No início do mês, a corporação desmentiu o ministro da Justiça e Segurança Pública, Sergio Moro, sobre o destino de provas colhidas na Operação Spoofing – uma investigação da PF que interessa pessoalmente ao ministro, que foi alvo da ação de hackers que invadiram celulares de autoridades.

Moro havia dito que as conversas apreendidas com os suspeitos seriam destruídas. A PF, que está subordinada a Moro, reagiu e negou a afirmação do ministro. Moro viria a dizer, bem mais tarde, que havia ocorrido um mal-entendido sobre o assunto e que não tinha determinado a destruição do material.

Para Paiva, a primeira afirmação de Moro foi inadequada, mas não representa em si uma ameaça à autonomia da corporação. Mas ele ressalta que essa autonomia em relação ao governo da vez foi conquistada pela corporação “na marra” e não está garantida.

“Acho que a declaração em si não ameaça; só coloca dúvidas nessa autonomia. Determinadas manifestações durante andamento de investigações, seja de onde venham, acabam tornando o ambiente da investigação muito revolto. E, para qualquer investigação, é necessário um pouco de tranquilidade”, diz Paiva.

O presidente da associação dos delegados da PF afirma ainda que esse tipo de declaração, como a de Moro, pode atrapalhar a imagem da instituição. "Prejudica porque vão vir várias narrativas no sentido de que a Polícia Federal está seguindo ordem de governo, uma diretriz governamental.”

Para o presidente da ADPF, ainda não há motivos para acreditar que a PF possa ser colocada sob pressão por parte do governo. “Nós não enxergamos no ministro, nem no presidente, até agora, uma ameaça para o trabalho da Polícia Federal”, diz Paiva.

Bolsonaro questiona conclusões da PF e comenta investigações em andamento

Além do caso da troca de comando na PF do Rio, Bolsonaro também já havia criticado a atuação da Polícia Federal e comentado investigações em andamento, sugerindo o possível desfecho dos trabalhos antes de seu encerramento.

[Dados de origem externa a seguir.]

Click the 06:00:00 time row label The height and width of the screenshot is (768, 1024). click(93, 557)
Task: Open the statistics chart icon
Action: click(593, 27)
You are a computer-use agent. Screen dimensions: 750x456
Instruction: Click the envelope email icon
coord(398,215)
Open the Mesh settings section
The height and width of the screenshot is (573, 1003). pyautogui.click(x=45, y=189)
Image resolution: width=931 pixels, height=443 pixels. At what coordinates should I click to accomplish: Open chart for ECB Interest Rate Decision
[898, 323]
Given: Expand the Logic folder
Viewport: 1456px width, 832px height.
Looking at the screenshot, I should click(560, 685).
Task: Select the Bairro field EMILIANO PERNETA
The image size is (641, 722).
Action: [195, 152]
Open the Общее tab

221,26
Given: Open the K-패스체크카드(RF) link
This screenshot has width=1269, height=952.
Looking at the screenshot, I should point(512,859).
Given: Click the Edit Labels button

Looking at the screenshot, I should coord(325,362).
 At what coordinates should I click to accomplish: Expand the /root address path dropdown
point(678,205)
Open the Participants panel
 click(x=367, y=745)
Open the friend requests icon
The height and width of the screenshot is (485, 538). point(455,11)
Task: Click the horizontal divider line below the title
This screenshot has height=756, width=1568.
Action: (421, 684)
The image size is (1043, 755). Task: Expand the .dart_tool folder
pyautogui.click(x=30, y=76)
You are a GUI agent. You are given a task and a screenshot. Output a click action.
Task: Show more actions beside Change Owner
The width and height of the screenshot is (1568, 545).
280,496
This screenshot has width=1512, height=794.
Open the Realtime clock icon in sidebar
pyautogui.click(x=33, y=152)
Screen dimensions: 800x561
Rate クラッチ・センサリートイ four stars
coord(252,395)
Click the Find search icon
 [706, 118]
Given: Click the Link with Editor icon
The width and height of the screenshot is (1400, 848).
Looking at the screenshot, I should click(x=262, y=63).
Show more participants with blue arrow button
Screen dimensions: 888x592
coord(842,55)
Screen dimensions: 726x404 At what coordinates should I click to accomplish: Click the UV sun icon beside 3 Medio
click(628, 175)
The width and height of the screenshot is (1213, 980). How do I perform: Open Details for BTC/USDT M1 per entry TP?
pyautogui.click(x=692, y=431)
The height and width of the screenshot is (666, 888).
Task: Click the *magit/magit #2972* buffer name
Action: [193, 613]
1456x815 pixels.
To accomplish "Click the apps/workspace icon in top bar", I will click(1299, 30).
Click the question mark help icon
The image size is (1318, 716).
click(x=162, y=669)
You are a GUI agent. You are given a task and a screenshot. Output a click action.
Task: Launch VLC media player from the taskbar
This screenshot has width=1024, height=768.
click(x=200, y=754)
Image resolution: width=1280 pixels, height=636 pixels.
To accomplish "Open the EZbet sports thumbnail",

Um desses casos envolve o questionamento de Bolsonaro, reiteradas vezes, sobre quem teria sido o mandante do atentado que ele sofreu durante a campanha eleitoral do ano passado. Em setembro de 2018, Adélio Bispo de Oliveira deu uma facada em Bolsonaro.

A PF concluiu que Adélio agiu sozinho e que tem transtornos psicológicos. Mas, mesmo depois disso, o presidente seguiu cobrando a PF para encontrar o mandante.

“Havia e ainda há, da parte dos correligionários do governo, uma pressão. Sempre perguntam quem mandou matar o presidente. A investigação chegou à conclusão de que não há um mandante e não temos como produzir um mandante”, afirma Paiva. “É óbvio que quando tem esses temas muito delicados há uma discussão se a Polícia Federal está com autonomia bastante para atuar. Eu confio nos colegas que fazem as investigações”, afirma o presidente da Associação dos Delegados da Polícia Federal.

Bolsonaro também se pronunciou sobre pelo menos outra investigação da PF, a da suspeita de assassinato do cacique Emyra Wajãpi, num suposto conflito entre garimpeiros e indígenas do Amapá. Bolsonaro colocou em xeque as circunstâncias do suposto assassinato, ainda com as investigações em andamento.

“Usam o índio como massa de manobra, para demarcar cada vez mais terras, dizer que estão sendo maltratados. Esse caso agora aqui… Não tem nenhum indício forte que esse índio foi assassinado lá”, disse o presidente no fim de julho – em meio a uma declaração em que questionou os interesses que estariam por trás das demarcações de terras indígenas e na qual anunciou que iria legalizar o garimpo.

A PF tem uma investigação em aberto sobre o caso. Nesta quinta-feira (16), a PF divulgou um laudo preliminar sobre a morte do cacique Waiãpi. Nesse caso, a o documento corrobora a afirmação de Bolsonaro.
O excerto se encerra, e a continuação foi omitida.